### PROBLEM DESCRIPTION
Repeat every entry word for word; omit all pictures.

Collected data:
◇ ◇ ◇ ◇ ◇
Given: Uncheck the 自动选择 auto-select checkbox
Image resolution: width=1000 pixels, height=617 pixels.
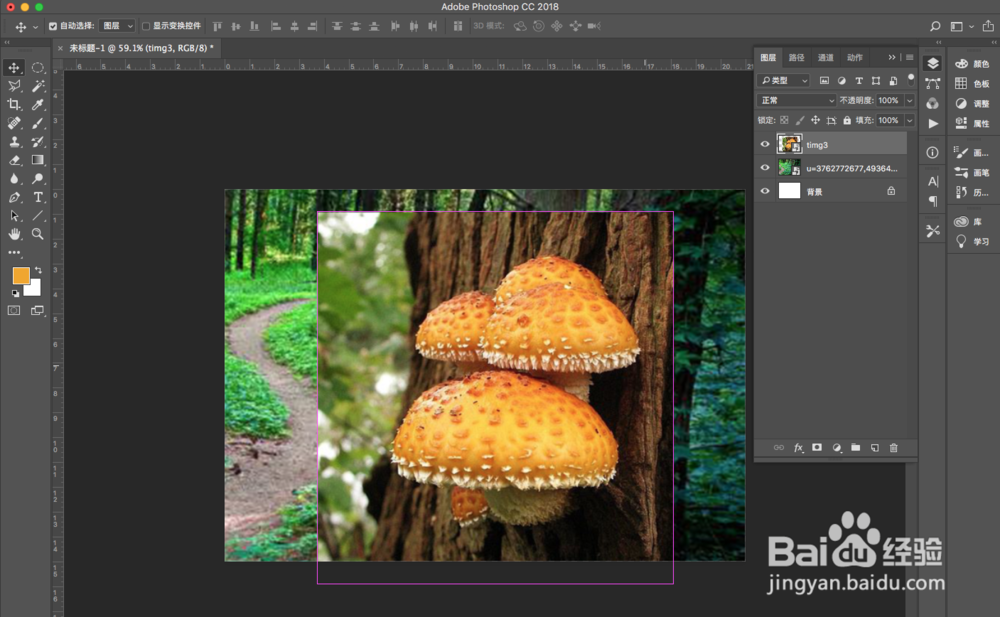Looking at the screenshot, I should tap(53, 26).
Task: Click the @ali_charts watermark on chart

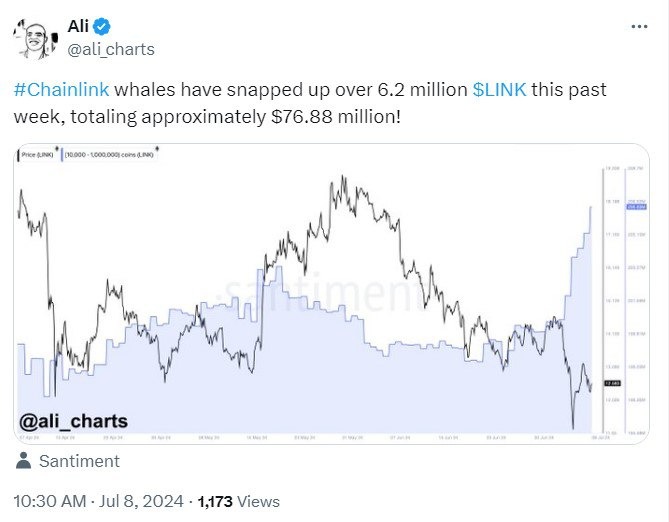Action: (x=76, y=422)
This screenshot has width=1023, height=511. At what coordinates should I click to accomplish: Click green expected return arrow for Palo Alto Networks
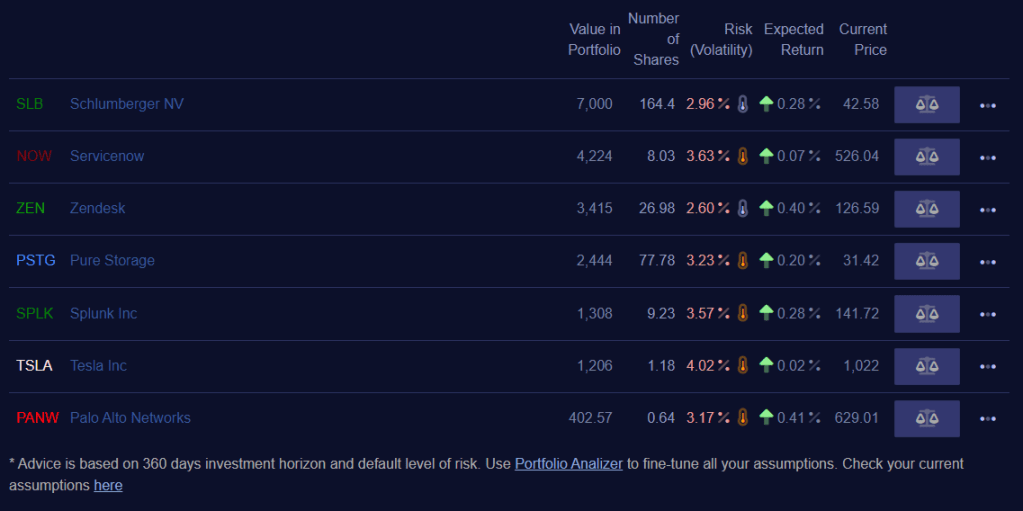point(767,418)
◇ ◇ ◇ ◇ ◇
### RESULT BELOW
Given: Uncheck the 自动选择 auto-select checkbox
Image resolution: width=1000 pixels, height=617 pixels.
Looking at the screenshot, I should tap(53, 26).
Task: Click the @ali_charts watermark on chart

Action: (x=76, y=422)
This screenshot has width=1023, height=511. At what coordinates should I click to accomplish: Click green expected return arrow for Palo Alto Networks
point(767,418)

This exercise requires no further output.